There’s a stuffy scent – which comes when you cram many teen boys into one tent – and Halloween decorations hang from the beds. At the end of the tent, which is supervised by three adult staffers, the boys have hung up posters. “Bienvenidos a Alpha 11” reads one poster of an eagle, which refers to their tent name. Next to it hangs a portrait of Jesus with an inscription: “Jesus, I trust in you.”
Despite the tight quarters, officials say the children are treated well. They get a “Know Your Rights” legal orientation – required by a federal court settlement and provided by legal aid organizations – and access to medical and education services, as well as recreation.
The girls sleep in a much bigger tent that has a capacity for 300 bunk beds for 600 girls. Rows of these bunk beds – decorated by “happy birthday” balloons and Little Mermaid posters – are divided by sheets that act as makeshift walls.
Last week in a news conference, Podkul said unaccompanied migrant minors shouldn’t be put in an emergency shelter like Tornillo when there is no “true emergency.”
Border Patrol statistics show about 46,000 children were apprehended at the southern border in the first 11 months of this year. While those numbers are higher than last year, it’s less than in 2014 when about 68,000 were apprehended and the Obama administration called it a crisis. The numbers were high again in 2016 when nearly 60,000 unaccompanied minors came in.
There are now what’s believed to be a record number of children, 13,000, in the network of shelters overseen by HHS and its Office of Refugee Resettlement, or ORR, a government spokesman said last week. That consistently high number of children flowing into their custody has also impacted the long wait times to connect children with a sponsor, Weber said.
Podkul is also concerned that Tornillo isn’t licensed by the state to care for children, and it has more limited education and legal services than the traditional shelters, which are better equipped for unaccompanied children.
”We don’t want them relying on emergency facilities just to run substandard programs to house children needlessly,” Podkul said.
Dr. Alan Shapiro of the American Academy of Pediatrics has called for independent monitoring of immigrant children in all types of government custody. “This immigration detention system is continuously retraumatizing children,” said Shapiro, who was on the same press call last week with the KIND attorney.
But officials at the facility pushed back on these criticisms, saying children receive round-the-clock care from qualified professionals and are medically screened and vaccinated within 48 hours of arriving at Tornillo. The facility has 40 mental-health staffers, including 32 certified counselors who work directly with the children and do welfare checks twice a day.
The children, who have between a 2nd- and 4th-grade reading level, also receive educational services from experienced teachers, officials said. Most of the children are focused on learning English for when they are released.

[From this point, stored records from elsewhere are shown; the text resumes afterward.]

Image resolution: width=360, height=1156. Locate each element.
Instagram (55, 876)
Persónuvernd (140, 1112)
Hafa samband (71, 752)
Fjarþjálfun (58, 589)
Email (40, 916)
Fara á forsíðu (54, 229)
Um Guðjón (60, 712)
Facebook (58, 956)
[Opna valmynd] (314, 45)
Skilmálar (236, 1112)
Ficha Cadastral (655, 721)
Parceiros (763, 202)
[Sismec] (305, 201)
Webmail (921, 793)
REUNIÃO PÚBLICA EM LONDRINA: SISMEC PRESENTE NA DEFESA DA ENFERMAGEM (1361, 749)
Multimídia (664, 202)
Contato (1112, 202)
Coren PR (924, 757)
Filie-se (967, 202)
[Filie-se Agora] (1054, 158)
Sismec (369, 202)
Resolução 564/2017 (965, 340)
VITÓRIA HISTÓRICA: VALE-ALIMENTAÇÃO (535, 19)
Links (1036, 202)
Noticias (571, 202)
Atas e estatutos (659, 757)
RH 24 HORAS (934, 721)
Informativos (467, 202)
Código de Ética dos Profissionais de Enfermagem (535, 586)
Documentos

But they admit the education is not as formalized as a normal school, with test-taking and grades.
This summer, federal officials expanded the facility’s capacity to 3,800 beds, leading to fears that more children would be housed in the controversial shelter. But officials said that escalation was to create room for 1,400 reserve beds in case a permanent shelter in Homestead, Florida was hit by a hurricane.
The Tornillo facility’s contract was extended until Dec. 31. But officials are not sure if it will be extended again after that.
“It depends on how many kids come,” Weber said.